B. Configure the IP address on the interface: The IP address configuration is typically not required on the vPC interfaces themselves. The vPC peer-link and peer-keepalive do not rely on IP addressing on the data plane interfaces (the interfaces carrying traffic), so this action would not directly resolve the problem.
C. Activate VLANs on the vPC: While activating the required VLANs is important for proper data plane operation, it is not typically the root cause of a vPC link failure unless the VLANs have not been explicitly allowed on the vPC peer link. However, this is not the primary action to resolve the vPC failure indicated by the question.
D. Correct the configuration of the vPC peer link and the vPC peer keepalive: The vPC peer link and peer keepalive mechanism are critical for maintaining synchronization between the two switches. If either of these configurations is incorrect, it can lead to the failure of the vPC. Correcting the configuration of these links will directly address the issue of vPC not working.

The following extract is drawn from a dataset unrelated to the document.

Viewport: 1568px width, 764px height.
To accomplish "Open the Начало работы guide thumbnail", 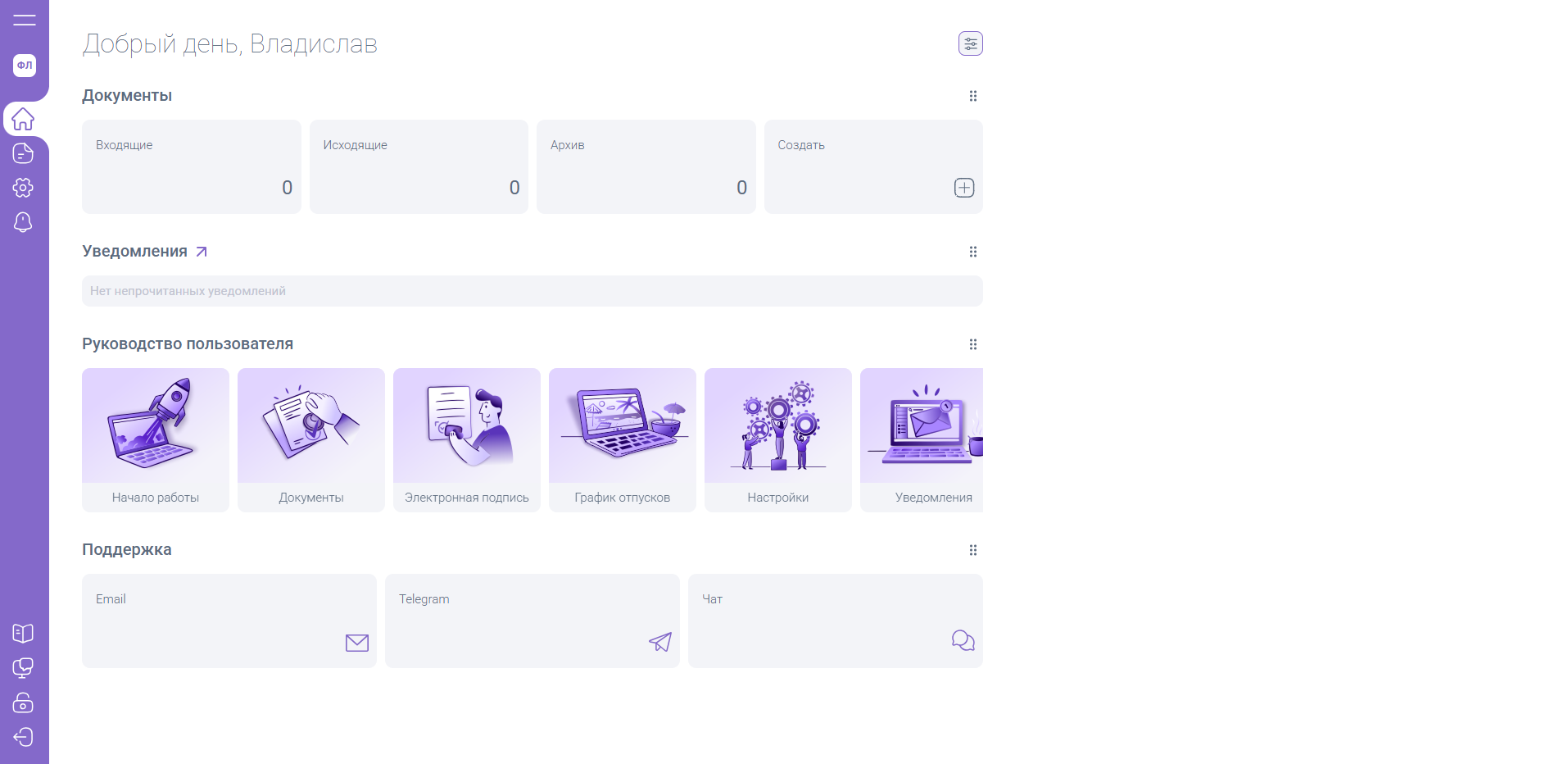I will pos(156,426).
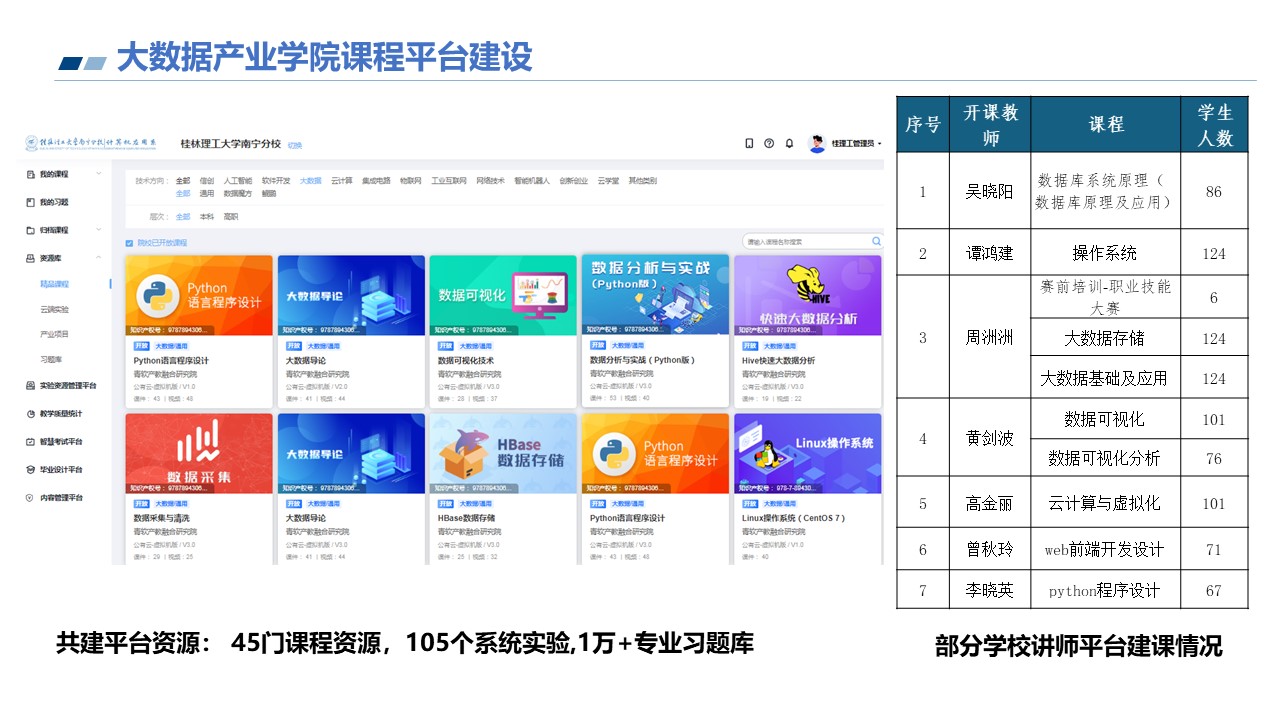The image size is (1280, 720).
Task: Expand the 我的课程 sidebar menu
Action: coord(98,174)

E. Configure one of the switches as primary for the vPC: The primary and secondary roles in a vPC are typically associated with vPC virtual port channel (vPC) role designation for consistency in certain configurations, but it is not usually necessary to explicitly configure a "primary" switch unless dealing with specific failover scenarios. This would not necessarily resolve the issue unless there are specific failover configurations.

In conclusion, the two most likely actions to resolve the vPC issue are A (matching the vPC domain ID) and D (correcting the configuration of the vPC peer link and peer keepalive), as these are fundamental to establishing and maintaining a working vPC.